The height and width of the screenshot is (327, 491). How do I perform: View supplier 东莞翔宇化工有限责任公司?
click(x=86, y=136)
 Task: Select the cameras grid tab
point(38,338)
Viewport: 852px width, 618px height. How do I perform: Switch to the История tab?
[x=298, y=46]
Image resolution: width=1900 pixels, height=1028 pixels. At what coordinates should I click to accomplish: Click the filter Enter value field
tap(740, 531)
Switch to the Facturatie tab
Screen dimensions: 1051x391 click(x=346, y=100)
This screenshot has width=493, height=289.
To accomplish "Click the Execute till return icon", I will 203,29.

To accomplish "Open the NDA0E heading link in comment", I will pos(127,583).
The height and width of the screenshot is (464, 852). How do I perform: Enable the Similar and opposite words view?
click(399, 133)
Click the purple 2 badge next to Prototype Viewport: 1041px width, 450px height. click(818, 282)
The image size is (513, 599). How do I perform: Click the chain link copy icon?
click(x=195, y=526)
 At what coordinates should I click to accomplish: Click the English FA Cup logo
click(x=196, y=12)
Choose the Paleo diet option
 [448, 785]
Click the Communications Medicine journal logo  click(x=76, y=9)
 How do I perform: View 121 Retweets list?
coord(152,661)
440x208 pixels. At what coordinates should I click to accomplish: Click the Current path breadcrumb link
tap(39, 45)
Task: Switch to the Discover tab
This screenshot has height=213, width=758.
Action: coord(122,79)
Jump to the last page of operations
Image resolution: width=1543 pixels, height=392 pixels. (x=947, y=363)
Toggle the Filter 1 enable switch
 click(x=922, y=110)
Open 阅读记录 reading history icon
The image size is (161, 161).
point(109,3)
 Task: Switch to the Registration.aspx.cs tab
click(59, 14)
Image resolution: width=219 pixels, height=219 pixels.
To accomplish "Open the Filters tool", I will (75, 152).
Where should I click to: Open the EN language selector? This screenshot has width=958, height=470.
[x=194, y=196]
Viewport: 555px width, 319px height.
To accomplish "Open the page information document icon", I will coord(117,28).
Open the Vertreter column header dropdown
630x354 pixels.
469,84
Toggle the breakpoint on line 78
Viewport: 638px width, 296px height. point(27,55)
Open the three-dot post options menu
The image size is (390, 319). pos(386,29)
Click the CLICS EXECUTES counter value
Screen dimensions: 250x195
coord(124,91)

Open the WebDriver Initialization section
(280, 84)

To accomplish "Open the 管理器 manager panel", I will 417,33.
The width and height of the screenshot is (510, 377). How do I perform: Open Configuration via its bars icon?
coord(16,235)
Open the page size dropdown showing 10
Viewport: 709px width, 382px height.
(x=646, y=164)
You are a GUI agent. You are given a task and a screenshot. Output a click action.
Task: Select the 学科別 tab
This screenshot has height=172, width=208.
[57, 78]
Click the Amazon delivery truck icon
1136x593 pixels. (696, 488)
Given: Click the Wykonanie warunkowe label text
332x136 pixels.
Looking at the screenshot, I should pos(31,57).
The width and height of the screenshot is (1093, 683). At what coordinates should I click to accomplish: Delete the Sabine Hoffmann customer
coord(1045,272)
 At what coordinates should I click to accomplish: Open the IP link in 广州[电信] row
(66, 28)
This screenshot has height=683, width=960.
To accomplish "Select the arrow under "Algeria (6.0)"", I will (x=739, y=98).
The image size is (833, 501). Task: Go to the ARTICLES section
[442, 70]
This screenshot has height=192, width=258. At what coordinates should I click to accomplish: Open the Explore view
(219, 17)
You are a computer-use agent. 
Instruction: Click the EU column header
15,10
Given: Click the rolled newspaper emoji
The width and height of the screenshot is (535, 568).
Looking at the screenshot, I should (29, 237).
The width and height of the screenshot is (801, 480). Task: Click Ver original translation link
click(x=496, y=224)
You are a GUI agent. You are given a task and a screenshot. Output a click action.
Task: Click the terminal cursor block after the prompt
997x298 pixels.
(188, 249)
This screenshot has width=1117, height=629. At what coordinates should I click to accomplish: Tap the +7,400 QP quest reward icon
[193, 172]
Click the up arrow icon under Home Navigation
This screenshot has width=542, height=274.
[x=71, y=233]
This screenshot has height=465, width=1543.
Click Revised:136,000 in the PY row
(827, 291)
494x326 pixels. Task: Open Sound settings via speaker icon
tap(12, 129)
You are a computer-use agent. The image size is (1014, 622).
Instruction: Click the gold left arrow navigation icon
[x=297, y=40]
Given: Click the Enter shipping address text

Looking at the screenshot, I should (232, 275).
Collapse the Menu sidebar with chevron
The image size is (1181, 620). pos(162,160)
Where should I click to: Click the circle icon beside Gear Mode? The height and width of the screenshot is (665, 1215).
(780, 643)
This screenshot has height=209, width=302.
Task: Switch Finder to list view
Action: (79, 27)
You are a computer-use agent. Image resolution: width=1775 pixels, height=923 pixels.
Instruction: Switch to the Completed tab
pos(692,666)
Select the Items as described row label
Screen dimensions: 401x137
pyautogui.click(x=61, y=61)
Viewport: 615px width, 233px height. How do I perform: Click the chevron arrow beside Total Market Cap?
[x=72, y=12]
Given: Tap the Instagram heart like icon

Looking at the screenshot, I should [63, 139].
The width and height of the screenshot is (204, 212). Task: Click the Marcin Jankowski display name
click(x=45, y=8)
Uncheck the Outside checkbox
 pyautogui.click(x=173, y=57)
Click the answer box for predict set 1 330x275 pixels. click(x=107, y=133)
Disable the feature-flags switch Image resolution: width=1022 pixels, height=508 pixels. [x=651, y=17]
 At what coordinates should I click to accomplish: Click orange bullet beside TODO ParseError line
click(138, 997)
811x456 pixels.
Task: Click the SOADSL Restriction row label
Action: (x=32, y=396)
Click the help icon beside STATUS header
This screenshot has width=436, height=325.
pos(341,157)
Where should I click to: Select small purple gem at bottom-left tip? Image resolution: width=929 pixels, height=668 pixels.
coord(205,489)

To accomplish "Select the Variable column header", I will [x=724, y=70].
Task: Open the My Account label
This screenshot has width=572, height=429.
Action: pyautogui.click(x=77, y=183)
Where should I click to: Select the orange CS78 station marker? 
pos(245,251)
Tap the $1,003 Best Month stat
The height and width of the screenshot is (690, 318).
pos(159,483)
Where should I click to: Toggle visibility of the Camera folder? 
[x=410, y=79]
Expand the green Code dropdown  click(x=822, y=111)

§ Assignment
Repeat the data above, word for word.

§ Output for this exercise
The height and width of the screenshot is (327, 491). How do I perform: View supplier 东莞翔宇化工有限责任公司?
click(x=86, y=136)
 Task: Select the cameras grid tab
point(38,338)
Viewport: 852px width, 618px height. How do I perform: Switch to the История tab?
[x=298, y=46]
Image resolution: width=1900 pixels, height=1028 pixels. At what coordinates should I click to accomplish: Click the filter Enter value field
tap(740, 531)
Switch to the Facturatie tab
Screen dimensions: 1051x391 click(x=346, y=100)
This screenshot has width=493, height=289.
To accomplish "Click the Execute till return icon", I will 203,29.

To accomplish "Open the NDA0E heading link in comment", I will pos(127,583).
The height and width of the screenshot is (464, 852). How do I perform: Enable the Similar and opposite words view?
click(399, 133)
Click the purple 2 badge next to Prototype Viewport: 1041px width, 450px height. click(818, 282)
The image size is (513, 599). How do I perform: Click the chain link copy icon?
click(x=195, y=526)
 At what coordinates should I click to accomplish: Click the English FA Cup logo
click(x=196, y=12)
Choose the Paleo diet option
 [448, 785]
Click the Communications Medicine journal logo  click(x=76, y=9)
 How do I perform: View 121 Retweets list?
coord(152,661)
440x208 pixels. At what coordinates should I click to accomplish: Click the Current path breadcrumb link
tap(39, 45)
Task: Switch to the Discover tab
This screenshot has height=213, width=758.
Action: coord(122,79)
Jump to the last page of operations
Image resolution: width=1543 pixels, height=392 pixels. (x=947, y=363)
Toggle the Filter 1 enable switch
 click(x=922, y=110)
Open 阅读记录 reading history icon
The image size is (161, 161).
point(109,3)
 Task: Switch to the Registration.aspx.cs tab
click(59, 14)
Image resolution: width=219 pixels, height=219 pixels.
To accomplish "Open the Filters tool", I will (75, 152).
Where should I click to: Open the EN language selector? This screenshot has width=958, height=470.
[x=194, y=196]
Viewport: 555px width, 319px height.
To accomplish "Open the page information document icon", I will coord(117,28).
Open the Vertreter column header dropdown
630x354 pixels.
469,84
Toggle the breakpoint on line 78
Viewport: 638px width, 296px height. point(27,55)
Open the three-dot post options menu
The image size is (390, 319). pos(386,29)
Click the CLICS EXECUTES counter value
Screen dimensions: 250x195
coord(124,91)

Open the WebDriver Initialization section
(280, 84)

To accomplish "Open the 管理器 manager panel", I will 417,33.
The width and height of the screenshot is (510, 377). How do I perform: Open Configuration via its bars icon?
coord(16,235)
Open the page size dropdown showing 10
Viewport: 709px width, 382px height.
(x=646, y=164)
You are a GUI agent. You are given a task and a screenshot. Output a click action.
Task: Select the 学科別 tab
This screenshot has height=172, width=208.
[57, 78]
Click the Amazon delivery truck icon
1136x593 pixels. (696, 488)
Given: Click the Wykonanie warunkowe label text
332x136 pixels.
Looking at the screenshot, I should pos(31,57).
The width and height of the screenshot is (1093, 683). At what coordinates should I click to accomplish: Delete the Sabine Hoffmann customer
coord(1045,272)
 At what coordinates should I click to accomplish: Open the IP link in 广州[电信] row
(66, 28)
This screenshot has height=683, width=960.
To accomplish "Select the arrow under "Algeria (6.0)"", I will (x=739, y=98).
The image size is (833, 501). Task: Go to the ARTICLES section
[442, 70]
This screenshot has height=192, width=258. At what coordinates should I click to accomplish: Open the Explore view
(219, 17)
You are a computer-use agent. 
Instruction: Click the EU column header
15,10
Given: Click the rolled newspaper emoji
The width and height of the screenshot is (535, 568).
Looking at the screenshot, I should (29, 237).
The width and height of the screenshot is (801, 480). Task: Click Ver original translation link
click(x=496, y=224)
You are a GUI agent. You are given a task and a screenshot. Output a click action.
Task: Click the terminal cursor block after the prompt
997x298 pixels.
(188, 249)
This screenshot has width=1117, height=629. At what coordinates should I click to accomplish: Tap the +7,400 QP quest reward icon
[193, 172]
Click the up arrow icon under Home Navigation
This screenshot has width=542, height=274.
[x=71, y=233]
This screenshot has height=465, width=1543.
Click Revised:136,000 in the PY row
(827, 291)
494x326 pixels. Task: Open Sound settings via speaker icon
tap(12, 129)
You are a computer-use agent. The image size is (1014, 622).
Instruction: Click the gold left arrow navigation icon
[x=297, y=40]
Given: Click the Enter shipping address text

Looking at the screenshot, I should (232, 275).
Collapse the Menu sidebar with chevron
The image size is (1181, 620). pos(162,160)
Where should I click to: Click the circle icon beside Gear Mode? The height and width of the screenshot is (665, 1215).
(780, 643)
This screenshot has height=209, width=302.
Task: Switch Finder to list view
Action: (79, 27)
You are a computer-use agent. Image resolution: width=1775 pixels, height=923 pixels.
Instruction: Switch to the Completed tab
pos(692,666)
Select the Items as described row label
Screen dimensions: 401x137
pyautogui.click(x=61, y=61)
Viewport: 615px width, 233px height. How do I perform: Click the chevron arrow beside Total Market Cap?
[x=72, y=12]
Given: Tap the Instagram heart like icon

Looking at the screenshot, I should [63, 139].
The width and height of the screenshot is (204, 212). Task: Click the Marcin Jankowski display name
click(x=45, y=8)
Uncheck the Outside checkbox
 pyautogui.click(x=173, y=57)
Click the answer box for predict set 1 330x275 pixels. click(x=107, y=133)
Disable the feature-flags switch Image resolution: width=1022 pixels, height=508 pixels. [x=651, y=17]
 At what coordinates should I click to accomplish: Click orange bullet beside TODO ParseError line
click(138, 997)
811x456 pixels.
Task: Click the SOADSL Restriction row label
Action: (x=32, y=396)
Click the help icon beside STATUS header
This screenshot has width=436, height=325.
pos(341,157)
Where should I click to: Select small purple gem at bottom-left tip? Image resolution: width=929 pixels, height=668 pixels.
coord(205,489)

To accomplish "Select the Variable column header", I will [x=724, y=70].
Task: Open the My Account label
This screenshot has width=572, height=429.
Action: pyautogui.click(x=77, y=183)
Where should I click to: Select the orange CS78 station marker? 
pos(245,251)
Tap the $1,003 Best Month stat
The height and width of the screenshot is (690, 318).
pos(159,483)
Where should I click to: Toggle visibility of the Camera folder? 
[x=410, y=79]
Expand the green Code dropdown  click(x=822, y=111)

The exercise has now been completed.